▶ OBJETIVO A
Responda com base no texto sobre a autoridade feminina na Igreja:
(i) Em que ano aconteceu a suposta "dogmatização" do impedimento?
(ii) Quem fez a tradução do artigo?
(iii) Em quais dois planos se dá a dupla justificação clássica da hierarquia dos sexos?

▶ TRECHO DO TEXTO
27 Julho 2023
"Para ver a autoridade feminina reconhecida de forma diferente, só nos restaria recorrer a outras tradições (protestante, anglicana…). Acho que seria útil deixar claro que nesse julgamento existem várias imprecisões, que levam a conclusões erradas".
A opinião é do teólogo italiano Andrea Grillo, professor do Pontifício Ateneu Santo Anselmo, em Roma, em artigo publicado por Come Se Non, 24-07-2023. A tradução é de Luisa Rabolini.
Na discussão que acompanha a reflexão eclesial rumo à Assembleia do Sínodo dos Bispos, a compreensão da mulher tem como premissa uma convicção espúria, que altera profundamente o debate, e que provém de uma longa tradição, em que a mulher sofreu uma compreensão “menor” de sua dignidade. O fato grave, ocorrido em 1994, foi a suposta “dogmatização” desse impedimento disciplinar. Com um texto bastante lacônico, o magistério pretendia na época reduzir a questão a uma problemática assunção dogmática de um fato histórico: a reserva masculina de acesso ao ministério sacerdotal seria uma pretensão da “divina constituição da Igreja”. Não é difícil perceber que na discussão alguns interlocutores atribuem essa posição à “doutrina católica”. E sugerem que, para ver a autoridade feminina reconhecida de forma diferente, só nos restaria recorrer a outras tradições (protestante, anglicana…). Acho que seria útil deixar claro que nesse julgamento existem várias imprecisões, que levam a conclusões erradas:
a) a posição afirmada pelo magistério em 1994, com pretensões definitivas, é simplesmente uma posição "velha", que caracterizou a longa tradição na qual a Igreja se identificou como "societas perfecta" e "societas inaequalis". Em tal sociedade, que chega até o início do século XIX, a hierarquia dos sexos é uma diferença essencial para a ordem social e para a ordem cósmica: em certo sentido, Deus é a garantia dessa hierarquia. E, por sua vez, só a hierarquia dos sexos respeita Deus e a ordem natural.
b) Esse arranjo deu origem a um trabalho teológico de justificação da hierarquia dos sexos por meio de uma dupla justificação clássica: no plano da autoridade e no plano da anatomia. Por um lado, invoca-se a condição de "sujeição criatural", que seria constitutiva da mulher e, por outro, a "falta de semelhança com a masculinidade do Verbo encarnado": nas duas linhas de interpretação dominicana e franciscana, essas visões arcaicas criaram um arcabouço de argumentações em que a exclusão eclesial correspondia à exclusão civil.
c) Com o aparecimento do mundo moderno tardio, a dignidade da mulher na esfera pública aparece como um dos "sinais dos tempos" mais exigentes para toda a cultura comum e também para a cultura eclesial. Foi fácil confundir a tradição cristã com a tradição velha, a virtude cristã com a falta de reconhecimento da dignidade da mulher também no plano público. E a resistência no paradigma velho pode encontrar, ainda hoje, uma justificativa teológica fundamentalista, que diz “sempre foi assim” e “Deus assim quer”.

▶ LINHAS DE DADOS
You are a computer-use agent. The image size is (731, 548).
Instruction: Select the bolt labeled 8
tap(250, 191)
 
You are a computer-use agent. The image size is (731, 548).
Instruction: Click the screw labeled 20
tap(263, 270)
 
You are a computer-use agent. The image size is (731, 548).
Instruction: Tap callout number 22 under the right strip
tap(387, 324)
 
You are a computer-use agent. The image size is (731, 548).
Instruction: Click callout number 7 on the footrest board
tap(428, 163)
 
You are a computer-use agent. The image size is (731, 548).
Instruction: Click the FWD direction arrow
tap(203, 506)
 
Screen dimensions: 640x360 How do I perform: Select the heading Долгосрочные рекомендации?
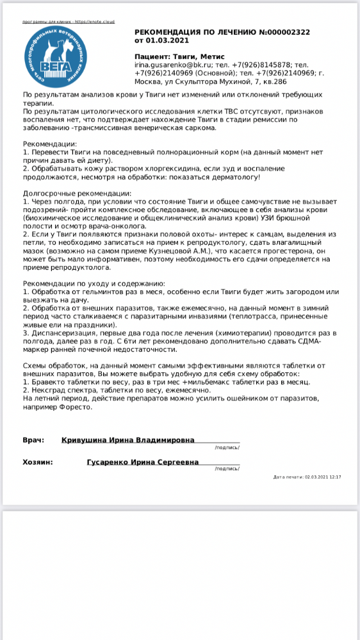click(x=77, y=193)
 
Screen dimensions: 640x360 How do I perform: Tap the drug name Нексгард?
click(x=49, y=390)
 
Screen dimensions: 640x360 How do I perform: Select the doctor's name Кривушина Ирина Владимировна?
click(x=128, y=441)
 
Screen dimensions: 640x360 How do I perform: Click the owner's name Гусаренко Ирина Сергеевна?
click(x=142, y=462)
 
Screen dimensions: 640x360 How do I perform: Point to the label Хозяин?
click(x=38, y=462)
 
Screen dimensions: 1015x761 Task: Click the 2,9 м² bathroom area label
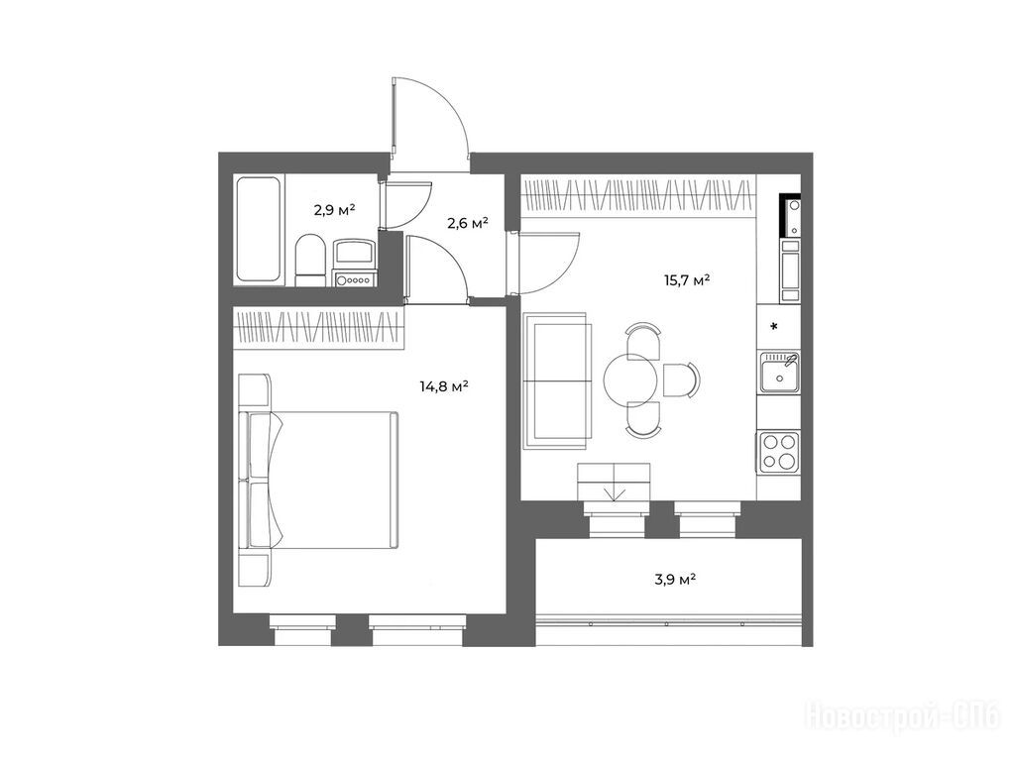pos(335,210)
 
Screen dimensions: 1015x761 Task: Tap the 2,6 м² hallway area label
pos(468,224)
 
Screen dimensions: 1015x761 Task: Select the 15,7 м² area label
pos(687,280)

▶ OBJETIVO B
Repita, sem mudar nada, o trecho da listagem que vai do começo dela até a linha que contém "tap(203, 506)", incluindo as duas pontas.

▶ RESPOSTA DETALHADA A
(i) Em 1994.
(ii) Luisa Rabolini.
(iii) No plano da autoridade e no plano da anatomia.

▶ RESPOSTA DETALHADA B
You are a computer-use agent. The image size is (731, 548).
Instruction: Select the bolt labeled 8
tap(250, 191)
 
You are a computer-use agent. The image size is (731, 548).
Instruction: Click the screw labeled 20
tap(263, 270)
 
You are a computer-use agent. The image size is (731, 548).
Instruction: Tap callout number 22 under the right strip
tap(387, 324)
 
You are a computer-use agent. The image size is (731, 548).
Instruction: Click callout number 7 on the footrest board
tap(428, 163)
 
You are a computer-use agent. The image size is (731, 548).
Instruction: Click the FWD direction arrow
tap(203, 506)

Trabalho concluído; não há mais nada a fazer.